As there are already greenhouse gas emissions from natural sources, additional amounts leads to more heat being trapped on the planet. This extra heat creates an impact by distorting weather patterns and causing climate change.
Today, the enhanced greenhouse effect continues to grow by the addition of man-made greenhouse gas emissions to the Earth's atmosphere. Prior to the Industrial Revolution, the components of the greenhouse effect were in balance, particularly the gases that circulated in the atmosphere.
Once it got underway, carbon dioxide (CO2), methane (CH4), nitrous oxide (N2O) and fluorinated gas levels have been increasing because of humans activities.

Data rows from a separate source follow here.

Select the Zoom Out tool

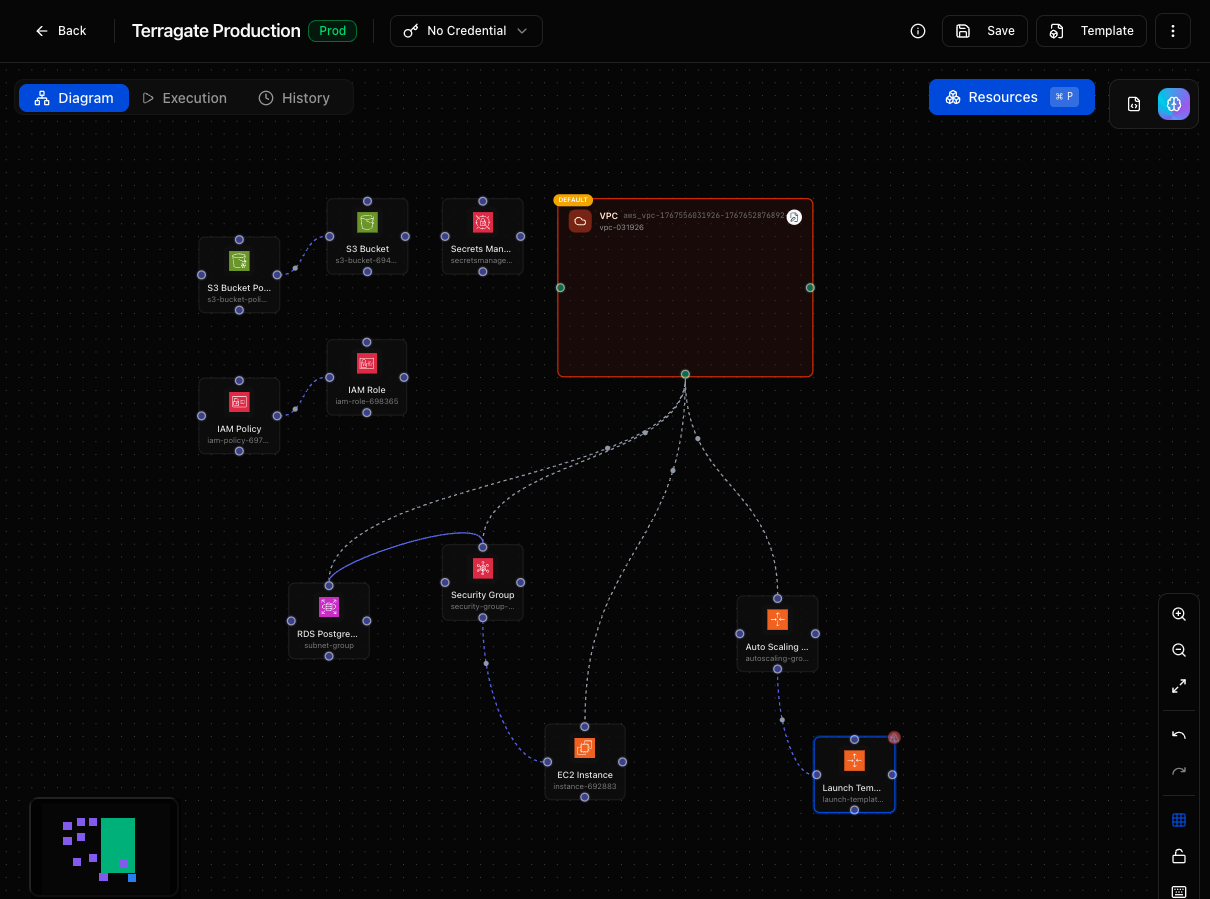pos(1178,650)
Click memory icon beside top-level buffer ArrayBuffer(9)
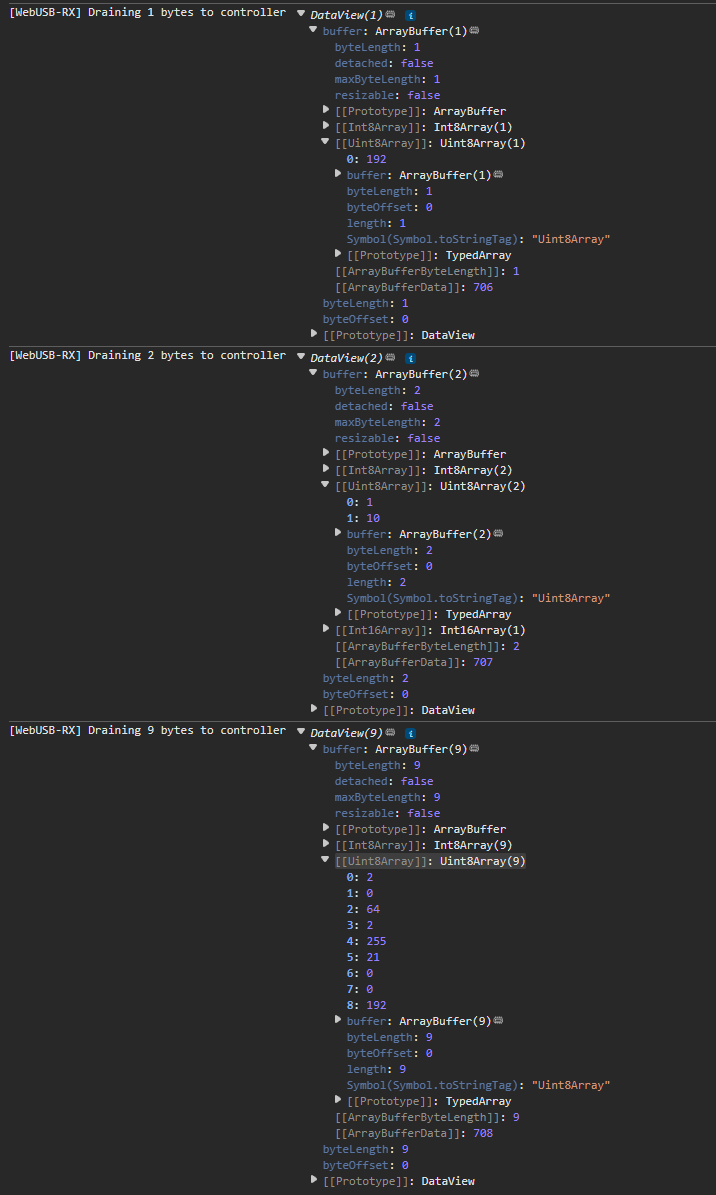The width and height of the screenshot is (716, 1195). click(x=474, y=749)
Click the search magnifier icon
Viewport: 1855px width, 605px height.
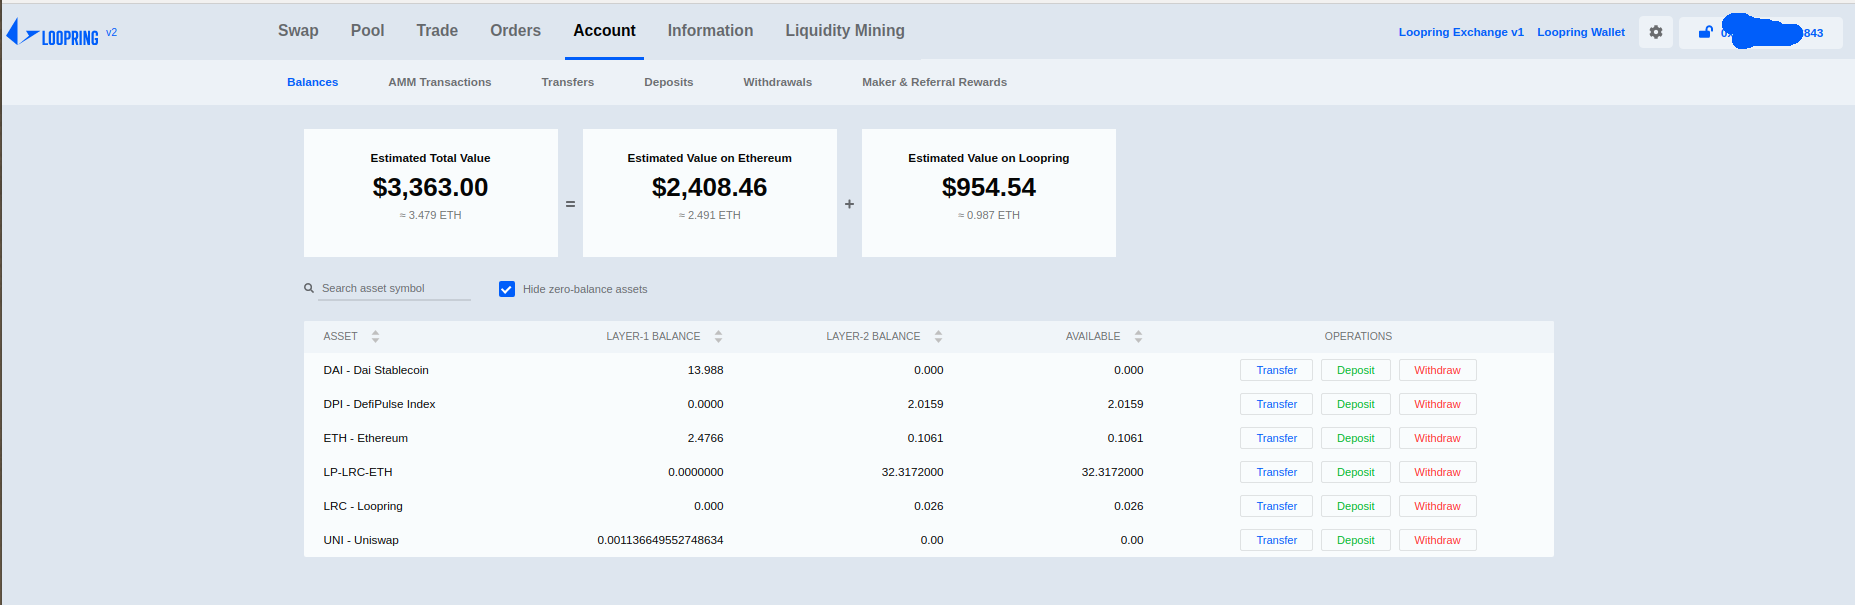pyautogui.click(x=309, y=288)
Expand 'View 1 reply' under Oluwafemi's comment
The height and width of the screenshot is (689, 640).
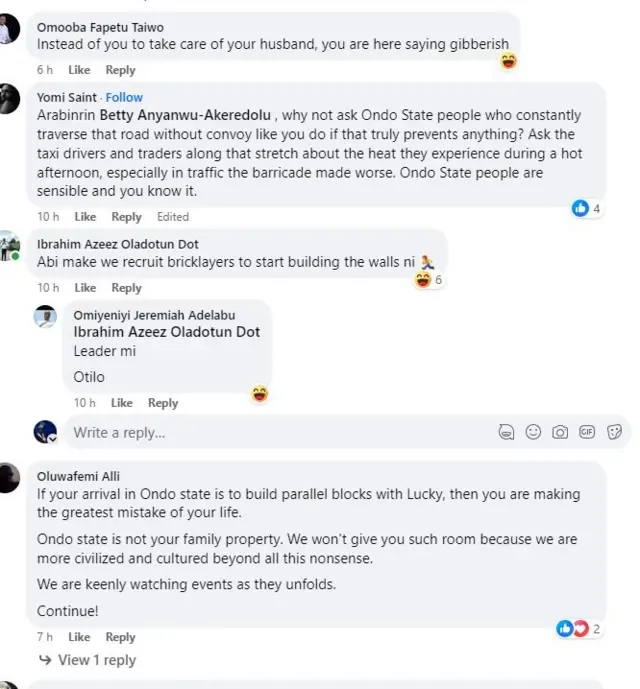(87, 660)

Below are some examples of these activities and their impact:
- The burning of fossil fuels (such as natural gas, coal and oil) have added large quantities of CO2 into the planet's atmosphere. Fossil fuels are used to produce electricity, for transportation and in industrial production.

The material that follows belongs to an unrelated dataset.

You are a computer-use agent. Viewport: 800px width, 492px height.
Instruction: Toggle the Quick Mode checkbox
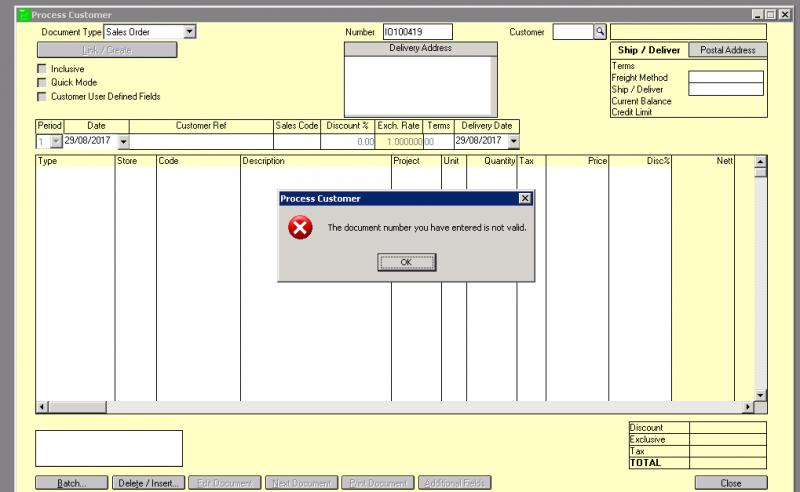coord(42,83)
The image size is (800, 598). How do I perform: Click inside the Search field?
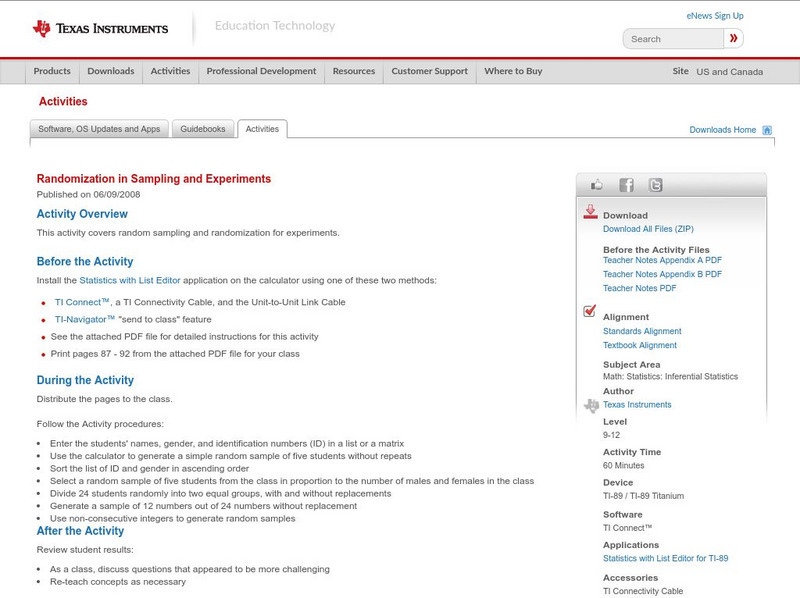[x=675, y=38]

- Farming practices, such as intensive chemical soil fertilization, have led to the increase in CH4 and N2O levels in the air.

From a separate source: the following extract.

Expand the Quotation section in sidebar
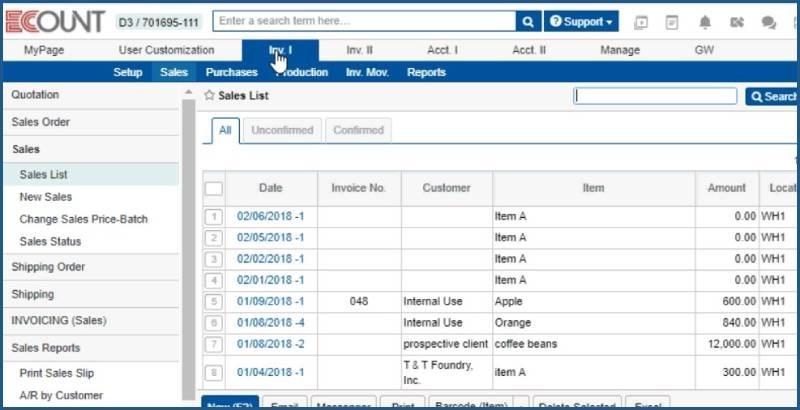The width and height of the screenshot is (800, 410). coord(35,95)
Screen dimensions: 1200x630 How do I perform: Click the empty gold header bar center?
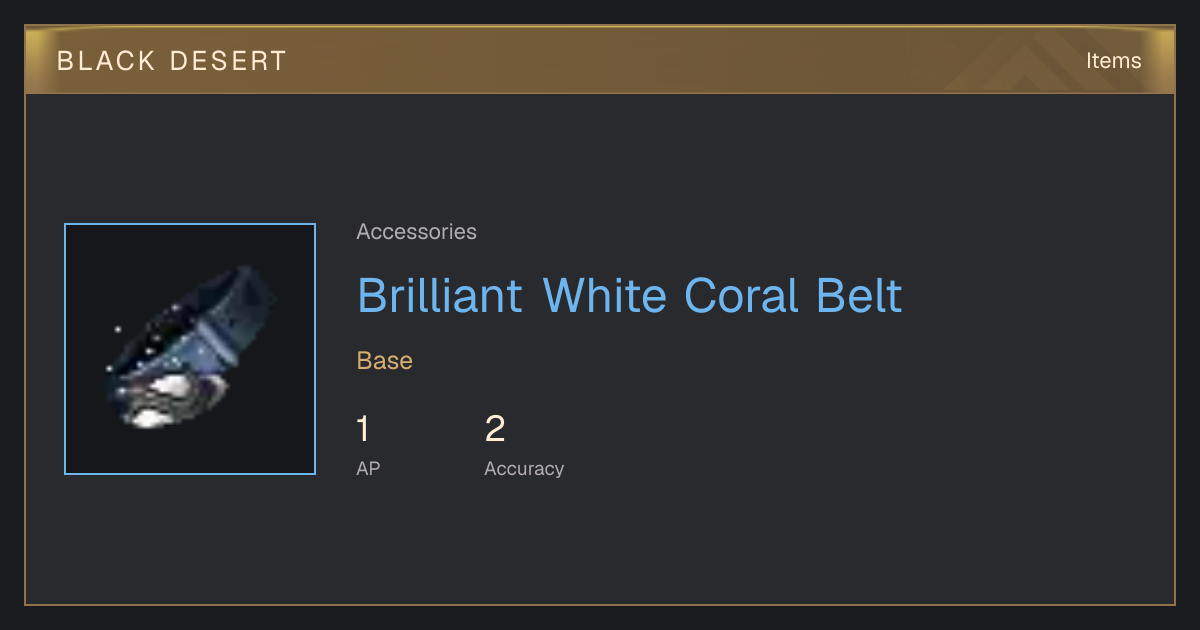point(600,60)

- Industry also produces and emits fluorinated gases such as hydrofluorocarbons (HFCs) perfluorocarbons (PFCs) and sulphur hexafluoride (SF6). These are very strong greenhouse gases with many being more than a hundred times more powerful than CO2.
- Deforestation increases the amount of CO2 in the air, as there are less trees to absorb it through photosynthesis.
With an enhanced greenhouse effect, the Earth is unable to release enough heat to space which leads to global warming. Global weather patterns absorb some of this overall increase in temperature and adjust for this accumulation in energy. These two effects are now creating climate changes around the world.
Scientist have recorded a 0.75°C increase in the planet's overall temperature during the course of the last 100 years. The enhanced greenhouse effect leads to other effects on our climate and has already caused:
- Greater strength of extreme weather events like: heatwaves, tropical cyclones, floods, and other major storms.
- Increasing number and size of forest fires.
- Rising sea levels (predicted to be as high as two feet by the end of the next century).
- Melting of glaciers and polar ice.
- Increasing acidity in the ocean, resulting in bleaching of coral reefs and damage to oceanic wildlife.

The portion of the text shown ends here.